Topics: Semi-Gradient TD(lambda) with Eligibility Traces and Linear Function Approximation, Semi-Gradient Descent, Accumulating Traces, Feature Vector Representation, Bootstrapping, Bias-Variance Tradeoff, Reinforcement Learning, Optimization Theory, Linear Algebra, Stochastic Processes, Functional Analysis, Temporal Difference Learning, Linear Function Approximation, Eligibility Traces, Gradient-Based Learning, Markov Decision Processes.

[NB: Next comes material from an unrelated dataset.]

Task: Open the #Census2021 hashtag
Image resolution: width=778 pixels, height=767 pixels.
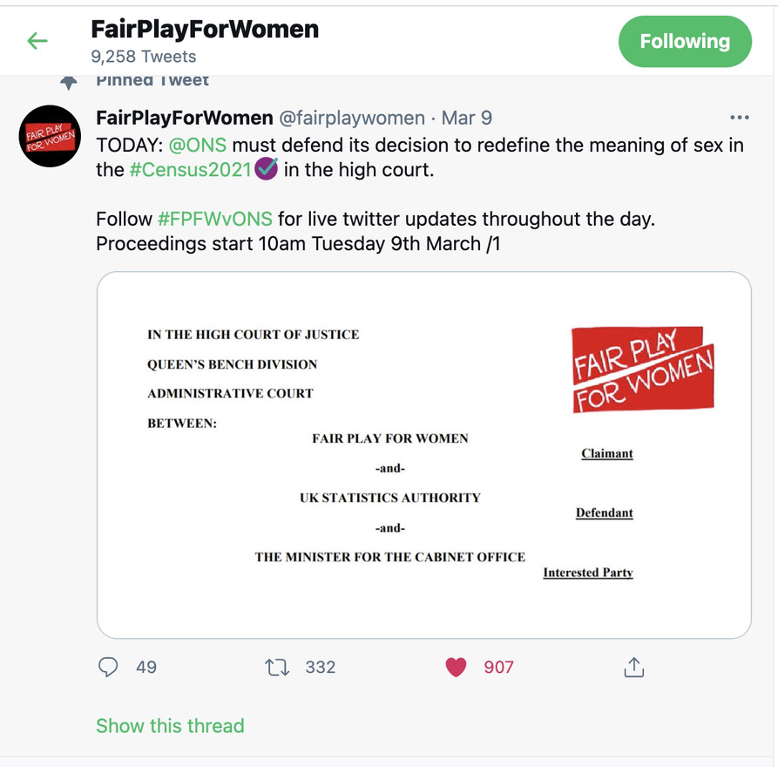Action: click(x=190, y=169)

Implement the semi gradient TD(lambda) algorithm using accumulating eligibility traces with linear function approximation for policy evaluation. In many real world reinforcement learning problems, the state space is too large to maintain a tabular value function. Instead, we approximate the value function using a parameterized function. With linear function approximation, the estimated value of a state is the dot product of its feature vector and a weight vector. The semi gradient method updates the weight vector using the TD error, but importantly, the gradient is only taken through the current state's value estimate (not through the bootstrap target). Eligibility traces allow credit assignment across multiple time steps, controlled by the lambda parameter. Given: episodes: a list of episodes. Each episode is a list of tuples (state features, reward, next state features). The state features and next state features are lists of floats representing the feature vector for that state. If the transition leads to a terminal state, next state features is None (and the bootstrapped value should be 0). n features: the dimensionality of the feature vectors. alpha: the learning rate (step size). gamma: the discount factor. lam: the lambda parameter controlling the trace decay. initial w: an optional list of initial weights. If None, initialize weights to zeros. For each episode, the eligibility trace vector must be reset to zeros. Process each transition in order, updating the trace and weights at every step. Return the final weight vector as a list of floats, each rounded to 4 decimal places.